++++ GIVEN RECORDS
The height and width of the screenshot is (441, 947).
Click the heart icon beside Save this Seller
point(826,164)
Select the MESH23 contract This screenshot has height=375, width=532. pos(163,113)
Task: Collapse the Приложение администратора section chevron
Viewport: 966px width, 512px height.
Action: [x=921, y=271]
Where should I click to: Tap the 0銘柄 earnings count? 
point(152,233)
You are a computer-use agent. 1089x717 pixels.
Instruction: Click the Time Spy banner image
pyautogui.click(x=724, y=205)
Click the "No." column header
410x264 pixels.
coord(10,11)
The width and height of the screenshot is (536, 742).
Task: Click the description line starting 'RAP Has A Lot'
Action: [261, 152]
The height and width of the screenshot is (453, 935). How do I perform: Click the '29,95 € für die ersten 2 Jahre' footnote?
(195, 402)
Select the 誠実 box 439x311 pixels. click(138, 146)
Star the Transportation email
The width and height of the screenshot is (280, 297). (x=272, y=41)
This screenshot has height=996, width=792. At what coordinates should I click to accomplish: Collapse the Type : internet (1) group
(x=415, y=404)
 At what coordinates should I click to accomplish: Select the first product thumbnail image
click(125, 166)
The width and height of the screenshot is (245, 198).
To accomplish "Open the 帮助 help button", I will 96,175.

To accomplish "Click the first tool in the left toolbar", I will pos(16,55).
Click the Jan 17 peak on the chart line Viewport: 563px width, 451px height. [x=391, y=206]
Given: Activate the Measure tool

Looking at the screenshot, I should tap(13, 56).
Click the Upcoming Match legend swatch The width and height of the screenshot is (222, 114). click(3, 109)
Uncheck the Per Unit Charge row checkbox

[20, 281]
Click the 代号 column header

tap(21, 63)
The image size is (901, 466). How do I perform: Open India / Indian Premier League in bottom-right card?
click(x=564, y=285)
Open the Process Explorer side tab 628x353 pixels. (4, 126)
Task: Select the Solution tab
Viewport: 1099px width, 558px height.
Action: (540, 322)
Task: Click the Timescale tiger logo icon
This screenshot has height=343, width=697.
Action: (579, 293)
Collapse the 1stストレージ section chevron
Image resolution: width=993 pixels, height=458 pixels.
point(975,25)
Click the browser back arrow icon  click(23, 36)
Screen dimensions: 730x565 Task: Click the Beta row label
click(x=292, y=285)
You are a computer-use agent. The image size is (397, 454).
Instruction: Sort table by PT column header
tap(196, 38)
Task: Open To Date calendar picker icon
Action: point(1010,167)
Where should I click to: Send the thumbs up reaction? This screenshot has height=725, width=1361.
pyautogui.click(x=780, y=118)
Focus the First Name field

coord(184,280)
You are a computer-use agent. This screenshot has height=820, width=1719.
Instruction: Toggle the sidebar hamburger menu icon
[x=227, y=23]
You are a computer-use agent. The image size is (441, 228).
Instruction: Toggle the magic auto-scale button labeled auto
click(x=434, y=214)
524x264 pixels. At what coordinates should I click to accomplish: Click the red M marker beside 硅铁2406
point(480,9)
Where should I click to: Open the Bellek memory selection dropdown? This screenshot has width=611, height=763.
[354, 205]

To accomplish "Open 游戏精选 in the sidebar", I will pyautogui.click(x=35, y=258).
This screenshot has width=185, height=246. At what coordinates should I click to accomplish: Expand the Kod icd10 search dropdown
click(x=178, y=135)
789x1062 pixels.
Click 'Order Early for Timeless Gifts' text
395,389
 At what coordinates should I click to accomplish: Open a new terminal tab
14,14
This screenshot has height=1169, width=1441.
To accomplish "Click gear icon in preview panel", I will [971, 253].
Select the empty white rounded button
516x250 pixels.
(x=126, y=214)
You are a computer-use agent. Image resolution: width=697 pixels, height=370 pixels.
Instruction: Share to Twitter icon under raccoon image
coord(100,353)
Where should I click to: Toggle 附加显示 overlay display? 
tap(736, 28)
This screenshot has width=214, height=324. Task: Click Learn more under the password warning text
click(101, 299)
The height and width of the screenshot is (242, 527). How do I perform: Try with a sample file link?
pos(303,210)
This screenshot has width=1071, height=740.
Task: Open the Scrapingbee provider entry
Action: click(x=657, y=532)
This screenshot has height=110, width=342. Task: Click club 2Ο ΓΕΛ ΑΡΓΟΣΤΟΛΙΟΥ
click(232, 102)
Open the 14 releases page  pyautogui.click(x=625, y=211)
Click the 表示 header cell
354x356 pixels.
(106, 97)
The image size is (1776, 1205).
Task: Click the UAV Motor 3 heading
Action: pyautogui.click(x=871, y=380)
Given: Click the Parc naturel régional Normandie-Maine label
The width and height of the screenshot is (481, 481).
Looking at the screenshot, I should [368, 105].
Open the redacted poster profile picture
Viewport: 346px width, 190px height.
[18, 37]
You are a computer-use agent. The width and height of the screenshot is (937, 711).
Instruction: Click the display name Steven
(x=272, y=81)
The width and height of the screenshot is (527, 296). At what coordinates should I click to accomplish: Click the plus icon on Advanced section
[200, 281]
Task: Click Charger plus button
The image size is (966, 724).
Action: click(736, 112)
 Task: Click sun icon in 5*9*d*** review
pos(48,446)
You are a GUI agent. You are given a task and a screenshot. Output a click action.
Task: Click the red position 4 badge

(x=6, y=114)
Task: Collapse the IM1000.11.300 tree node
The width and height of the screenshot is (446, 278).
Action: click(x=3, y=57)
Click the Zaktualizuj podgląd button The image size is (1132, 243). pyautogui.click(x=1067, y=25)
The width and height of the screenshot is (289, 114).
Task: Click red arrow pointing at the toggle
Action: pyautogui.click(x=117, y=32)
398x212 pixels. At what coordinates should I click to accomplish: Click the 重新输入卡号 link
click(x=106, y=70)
++++++++
WORK TASK :: Every entry is to be repeated exactly as it stands.

RESPONSE AREA ::
The height and width of the screenshot is (441, 947).
Click the heart icon beside Save this Seller
point(826,164)
Select the MESH23 contract This screenshot has height=375, width=532. pos(163,113)
Task: Collapse the Приложение администратора section chevron
Viewport: 966px width, 512px height.
Action: [x=921, y=271]
Where should I click to: Tap the 0銘柄 earnings count? 
point(152,233)
You are a computer-use agent. 1089x717 pixels.
Instruction: Click the Time Spy banner image
pyautogui.click(x=724, y=205)
Click the "No." column header
410x264 pixels.
coord(10,11)
The width and height of the screenshot is (536, 742).
Task: Click the description line starting 'RAP Has A Lot'
Action: [261, 152]
The height and width of the screenshot is (453, 935). How do I perform: Click the '29,95 € für die ersten 2 Jahre' footnote?
(195, 402)
Select the 誠実 box 439x311 pixels. click(138, 146)
Star the Transportation email
The width and height of the screenshot is (280, 297). (x=272, y=41)
This screenshot has height=996, width=792. At what coordinates should I click to accomplish: Collapse the Type : internet (1) group
(x=415, y=404)
 At what coordinates should I click to accomplish: Select the first product thumbnail image
click(125, 166)
The width and height of the screenshot is (245, 198).
To accomplish "Open the 帮助 help button", I will 96,175.

To accomplish "Click the first tool in the left toolbar", I will pos(16,55).
Click the Jan 17 peak on the chart line Viewport: 563px width, 451px height. [x=391, y=206]
Given: Activate the Measure tool

Looking at the screenshot, I should tap(13, 56).
Click the Upcoming Match legend swatch The width and height of the screenshot is (222, 114). click(3, 109)
Uncheck the Per Unit Charge row checkbox

[20, 281]
Click the 代号 column header

tap(21, 63)
The image size is (901, 466). How do I perform: Open India / Indian Premier League in bottom-right card?
click(x=564, y=285)
Open the Process Explorer side tab 628x353 pixels. (4, 126)
Task: Select the Solution tab
Viewport: 1099px width, 558px height.
Action: (540, 322)
Task: Click the Timescale tiger logo icon
This screenshot has height=343, width=697.
Action: (579, 293)
Collapse the 1stストレージ section chevron
Image resolution: width=993 pixels, height=458 pixels.
point(975,25)
Click the browser back arrow icon  click(23, 36)
Screen dimensions: 730x565 Task: Click the Beta row label
click(x=292, y=285)
You are a computer-use agent. The image size is (397, 454).
Instruction: Sort table by PT column header
tap(196, 38)
Task: Open To Date calendar picker icon
Action: point(1010,167)
Where should I click to: Send the thumbs up reaction? This screenshot has height=725, width=1361.
pyautogui.click(x=780, y=118)
Focus the First Name field

coord(184,280)
You are a computer-use agent. This screenshot has height=820, width=1719.
Instruction: Toggle the sidebar hamburger menu icon
[x=227, y=23]
You are a computer-use agent. The image size is (441, 228).
Instruction: Toggle the magic auto-scale button labeled auto
click(x=434, y=214)
524x264 pixels. At what coordinates should I click to accomplish: Click the red M marker beside 硅铁2406
point(480,9)
Where should I click to: Open the Bellek memory selection dropdown? This screenshot has width=611, height=763.
[354, 205]

To accomplish "Open 游戏精选 in the sidebar", I will pyautogui.click(x=35, y=258).
This screenshot has width=185, height=246. At what coordinates should I click to accomplish: Expand the Kod icd10 search dropdown
click(x=178, y=135)
789x1062 pixels.
Click 'Order Early for Timeless Gifts' text
395,389
 At what coordinates should I click to accomplish: Open a new terminal tab
14,14
This screenshot has height=1169, width=1441.
To accomplish "Click gear icon in preview panel", I will [971, 253].
Select the empty white rounded button
516x250 pixels.
(x=126, y=214)
You are a computer-use agent. Image resolution: width=697 pixels, height=370 pixels.
Instruction: Share to Twitter icon under raccoon image
coord(100,353)
Where should I click to: Toggle 附加显示 overlay display? 
tap(736, 28)
This screenshot has width=214, height=324. Task: Click Learn more under the password warning text
click(101, 299)
The height and width of the screenshot is (242, 527). How do I perform: Try with a sample file link?
pos(303,210)
This screenshot has width=1071, height=740.
Task: Open the Scrapingbee provider entry
Action: click(x=657, y=532)
This screenshot has height=110, width=342. Task: Click club 2Ο ΓΕΛ ΑΡΓΟΣΤΟΛΙΟΥ
click(232, 102)
Open the 14 releases page  pyautogui.click(x=625, y=211)
Click the 表示 header cell
354x356 pixels.
(106, 97)
The image size is (1776, 1205).
Task: Click the UAV Motor 3 heading
Action: pyautogui.click(x=871, y=380)
Given: Click the Parc naturel régional Normandie-Maine label
The width and height of the screenshot is (481, 481).
Looking at the screenshot, I should [368, 105].
Open the redacted poster profile picture
Viewport: 346px width, 190px height.
[18, 37]
You are a computer-use agent. The width and height of the screenshot is (937, 711).
Instruction: Click the display name Steven
(x=272, y=81)
The width and height of the screenshot is (527, 296). At what coordinates should I click to accomplish: Click the plus icon on Advanced section
[200, 281]
Task: Click Charger plus button
The image size is (966, 724).
Action: click(736, 112)
 Task: Click sun icon in 5*9*d*** review
pos(48,446)
You are a GUI agent. You are given a task and a screenshot. Output a click action.
Task: Click the red position 4 badge

(x=6, y=114)
Task: Collapse the IM1000.11.300 tree node
The width and height of the screenshot is (446, 278).
Action: click(x=3, y=57)
Click the Zaktualizuj podgląd button The image size is (1132, 243). pyautogui.click(x=1067, y=25)
The width and height of the screenshot is (289, 114).
Task: Click red arrow pointing at the toggle
Action: pyautogui.click(x=117, y=32)
398x212 pixels. At what coordinates should I click to accomplish: Click the 重新输入卡号 link
click(x=106, y=70)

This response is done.